*** Passage
What is a Structured Settlement?

A structured settlement is a means by which, usually an insurance company, can make payments to an injured party over time.  The structured part comes into play when the payments are guaranteed for a certain amount of time with a certain payment each month.  Structured settlements are usually found in case of wrongful injury cases when a defendant or insurance company settles out of court.

Structured settlements are also a cheaper way for defendants or insurance companies to escape the liability of a large settlement amount.  Because they rely upon annuities, a one million dollar claim might only cost $400,000 to purchase up front.  This is beneficial for the insurance company or defendant because they don't have to pay the full amount.


What Options Do You Have With Structured Settlements?

Basically, you have quite a few.  Depending upon how the settlement is written, your income from the structured settlement could be tax free for life.  Also, you can build in lump sum payments over time if you so desire.  For example, if you know that every 5 years you will need an accessible vehicle for a wheelchair, you can structure the annuity to payout a lump sum large enough every 5 years that will cover this cost.

Some of the variances of structured settlements are to have a fixed term, usually 30 years or so, and also have a survivorship benefit.  If the recipient of the annuity should die before the 30 year guaranteed payout term, then the survivors of the party would continue to recieve the funds for the remaining time of the 30 years.

Since each state is different, if you are considering a structured settlement in a case, please take the time to find a good and qualified financial advisor that specializes in structured settlements.  They will be invaluable to you in order to help you make the right decisions for your future.
******
*** Stored records
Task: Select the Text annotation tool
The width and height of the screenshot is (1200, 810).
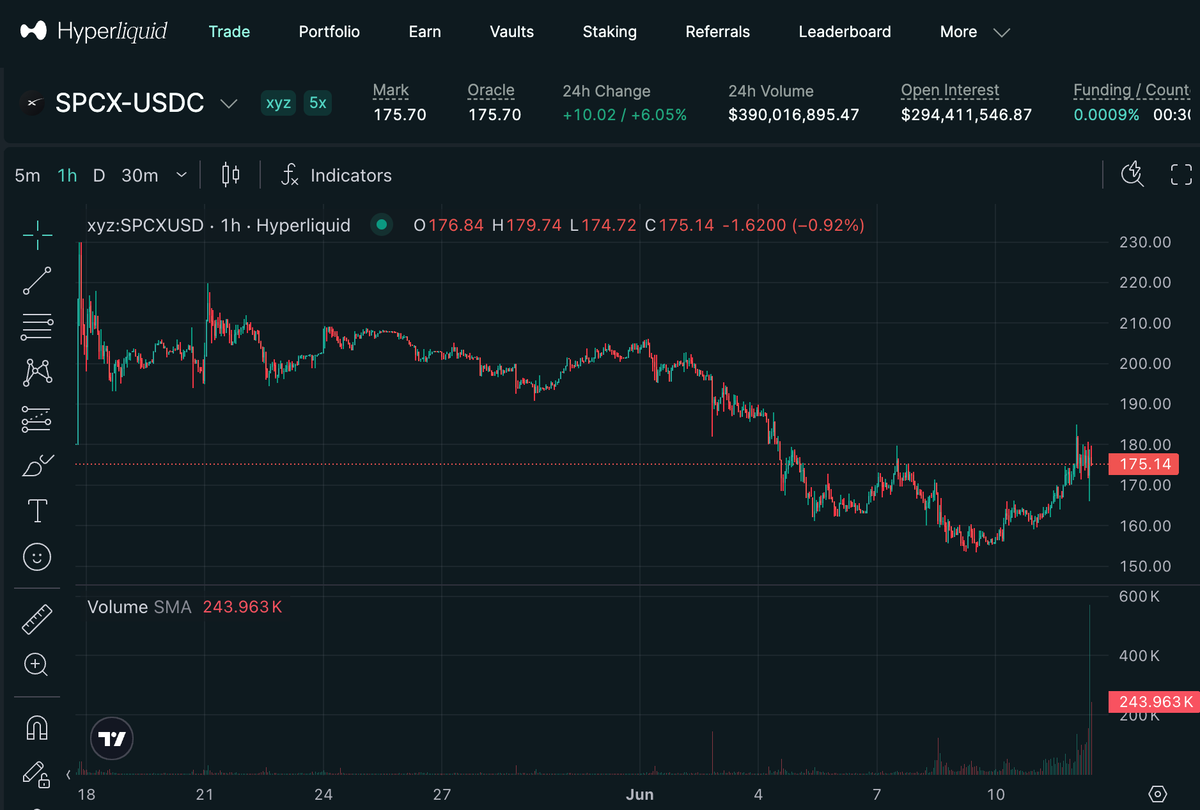Action: (x=37, y=511)
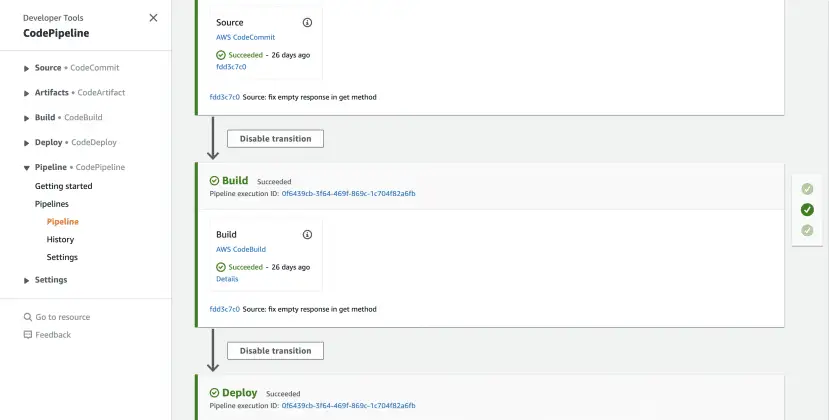Click the Go to resource search icon
This screenshot has width=829, height=420.
(x=27, y=317)
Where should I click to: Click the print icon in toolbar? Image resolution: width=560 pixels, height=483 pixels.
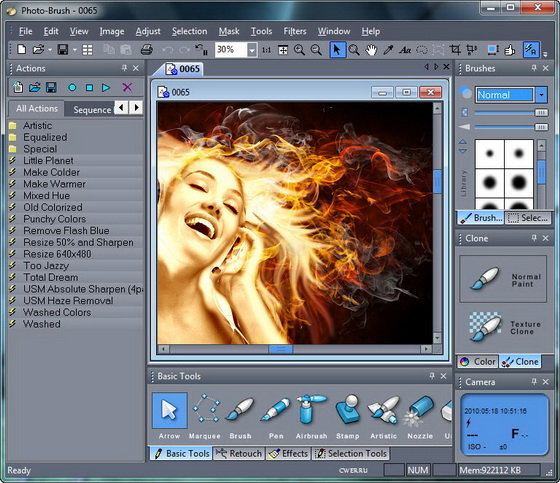tap(147, 50)
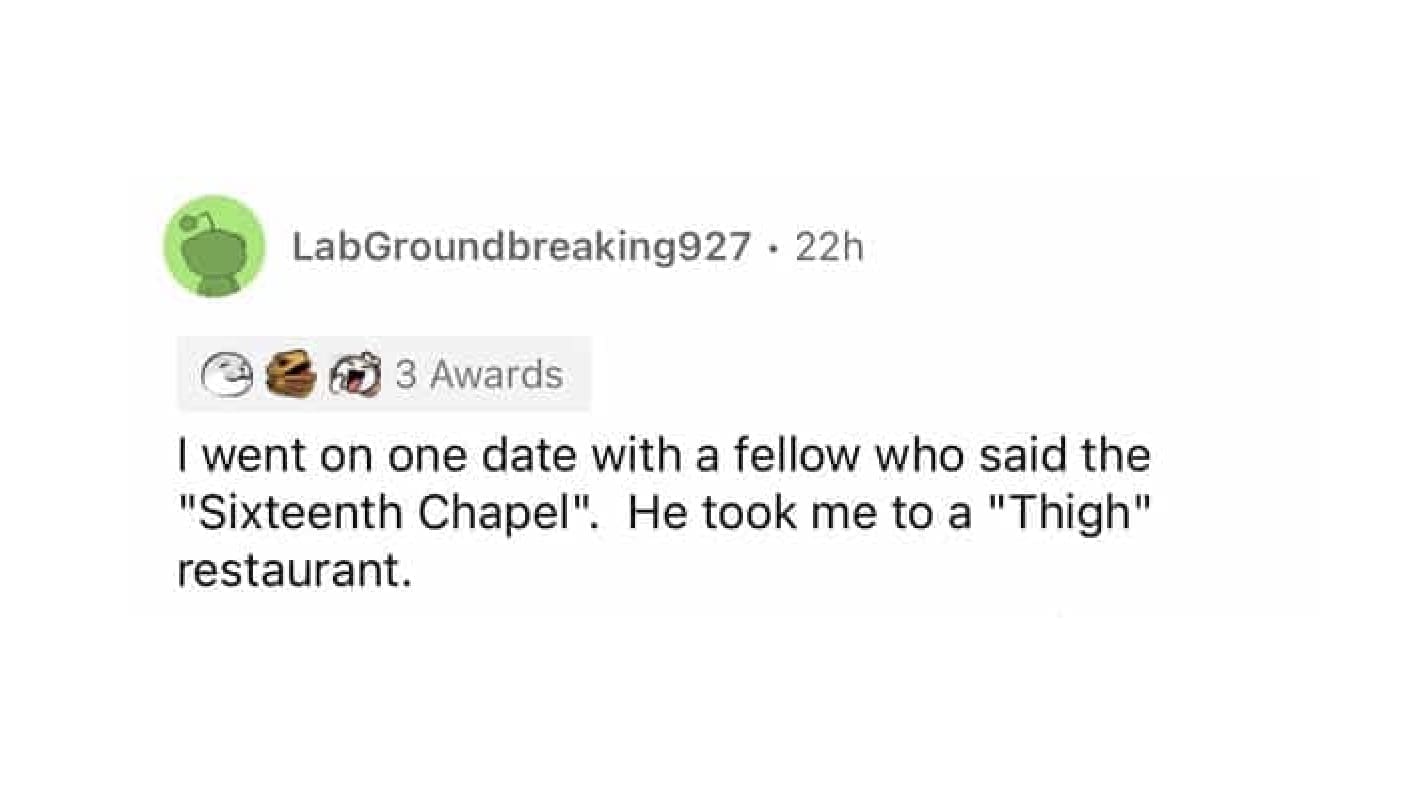This screenshot has width=1404, height=798.
Task: Open LabGroundbreaking927's user profile
Action: (520, 245)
******
Tasks for this exercise:
1) Revise the passage on structured settlements starting at "Some of the" and ending at "for your future.", putting "death benefit" in place of "survivorship benefit".
2) According to the passage on structured settlements, what might a one million dollar claim cost to purchase up front?
3) Continue the passage on structured settlements from where it stops.
The material above bears no relation to the passage on structured settlements.

The answers:
1)
Some of the variances of structured settlements are to have a fixed term, usually 30 years or so, and also have a death benefit.  If the recipient of the annuity should die before the 30 year guaranteed payout term, then the survivors of the party would continue to recieve the funds for the remaining time of the 30 years.

Since each state is different, if you are considering a structured settlement in a case, please take the time to find a good and qualified financial advisor that specializes in structured settlements.  They will be invaluable to you in order to help you make the right decisions for your future.

2) It might cost only $400,000.

3)
Why Were Structured Settlements Created?

This is a good question.  There are several theories on the history of why structured settlements were created, however the most prevalent theory is this.

Structured settlements were created because of greed.  When people were awarded large sums of money in one payment up front that was supposed to take care of them for the rest of their lives, they often went crazy with the money and ended up with nothing.  Also, care givers that were in charge of the funds for someone that couldn't take care of themselves (invalid, brain injury, etc.) have been known to abuse the money that was meant for taking care of someone.

Structured settlements began in an effort to control the flow of money going to the person that was awarded the damages.  Also, it is a cheaper way for the person or insurance company to pay for those damages.  For example, if the jury awards $1 million to someone, the person or insurance company might only have to purchase a $400,000 annuity to cover the cost of the $1 million judgement.